- IATA: none; ICAO: none; FAA LID: AQP;

Summary
- Airport type: Public
- Owner: City of Appleton
- Serves: Appleton, Minnesota
- Elevation AMSL: 1,021 ft (311 m)
- Coordinates: 45°13′39″N 096°00′16″W﻿ / ﻿45.22750°N 96.00444°W

Map
- AQP Location of airport in MinnesotaAQPAQP (the United States)

Runways
| Direction | Length |  | Surface |
| ft | m |
| 13/31 | 3,500 | 1,067 | Asphalt |
| 4/22 | 2,770 | 844 | Turf |

Statistics
- Aircraft operations (2017): 2,400
- Based aircraft (2019): 12
- Source: Federal Aviation Administration

= Appleton Municipal Airport =

Airport in Appleton, Minnesota, United States

Appleton Municipal Airport, is a public use airport located 2 miles (3 km) northeast of the central business district of Appleton, a city in Swift County, Minnesota, United States.

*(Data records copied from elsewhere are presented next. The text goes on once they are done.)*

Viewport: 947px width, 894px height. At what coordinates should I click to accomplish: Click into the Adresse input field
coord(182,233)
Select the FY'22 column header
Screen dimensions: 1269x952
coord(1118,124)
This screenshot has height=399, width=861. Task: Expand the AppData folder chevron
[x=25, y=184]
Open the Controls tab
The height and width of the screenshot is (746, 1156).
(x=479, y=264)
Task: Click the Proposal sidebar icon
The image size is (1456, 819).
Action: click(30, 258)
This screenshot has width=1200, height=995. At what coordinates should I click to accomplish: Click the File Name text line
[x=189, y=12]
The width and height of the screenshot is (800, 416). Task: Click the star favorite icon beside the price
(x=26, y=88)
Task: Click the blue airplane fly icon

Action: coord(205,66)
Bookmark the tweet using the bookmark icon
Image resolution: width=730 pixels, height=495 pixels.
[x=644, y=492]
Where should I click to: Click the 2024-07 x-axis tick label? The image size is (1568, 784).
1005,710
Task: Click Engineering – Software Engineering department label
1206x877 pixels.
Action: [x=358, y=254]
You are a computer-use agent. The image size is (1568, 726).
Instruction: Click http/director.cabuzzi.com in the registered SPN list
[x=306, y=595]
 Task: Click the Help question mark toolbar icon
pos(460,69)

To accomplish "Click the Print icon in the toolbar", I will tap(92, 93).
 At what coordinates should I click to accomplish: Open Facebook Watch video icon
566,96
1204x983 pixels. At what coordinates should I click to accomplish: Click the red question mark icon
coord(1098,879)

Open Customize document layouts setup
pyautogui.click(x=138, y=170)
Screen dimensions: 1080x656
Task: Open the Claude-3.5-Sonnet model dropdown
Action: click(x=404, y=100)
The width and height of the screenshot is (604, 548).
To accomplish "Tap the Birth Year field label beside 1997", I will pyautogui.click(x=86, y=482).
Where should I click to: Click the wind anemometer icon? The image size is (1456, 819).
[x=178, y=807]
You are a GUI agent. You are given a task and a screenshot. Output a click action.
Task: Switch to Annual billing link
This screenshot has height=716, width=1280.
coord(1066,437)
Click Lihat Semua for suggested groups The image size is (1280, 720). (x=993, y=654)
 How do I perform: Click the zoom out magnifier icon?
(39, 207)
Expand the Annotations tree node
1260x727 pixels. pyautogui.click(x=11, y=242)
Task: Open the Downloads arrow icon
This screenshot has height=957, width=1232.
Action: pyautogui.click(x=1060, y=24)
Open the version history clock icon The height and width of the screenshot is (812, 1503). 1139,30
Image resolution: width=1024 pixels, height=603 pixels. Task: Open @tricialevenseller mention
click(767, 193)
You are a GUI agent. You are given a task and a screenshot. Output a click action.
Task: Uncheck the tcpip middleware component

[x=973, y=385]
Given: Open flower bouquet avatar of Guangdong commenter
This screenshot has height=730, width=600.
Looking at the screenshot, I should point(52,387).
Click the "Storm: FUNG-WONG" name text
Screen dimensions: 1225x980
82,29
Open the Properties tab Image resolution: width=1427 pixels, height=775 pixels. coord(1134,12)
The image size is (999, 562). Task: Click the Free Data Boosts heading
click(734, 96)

The closest airport with commercial airline service is Watertown Regional Airport about 60 mi to the southwest.

Although most airports in the United States use the same three-letter location identifier for the FAA and International Air Transport Association (IATA), this airport is assigned AQP by the FAA but has no designation from the IATA. AQP is assigned to Rodríguez Ballón International Airport by the IATA.

== Facilities and aircraft ==
Appleton Municipal Airport covers an area of 20 acres (8 ha) at an elevation of 1,021 feet (311 m) above mean sea level. It has two runways: 13/31 is 3,500 by 75 feet (1,067 x 23 m) with an asphalt surface, it has an approved GPS approach; 4/22 is 2,770 by 157 feet (844 x 48 m) with an turf surface.

For the 12-month period ending June 30, 2017, the airport had 2,400 aircraft operations, an average of 46 per week: all general aviation.
In September 2019, there were 12 aircraft based at this airport: all single-engine.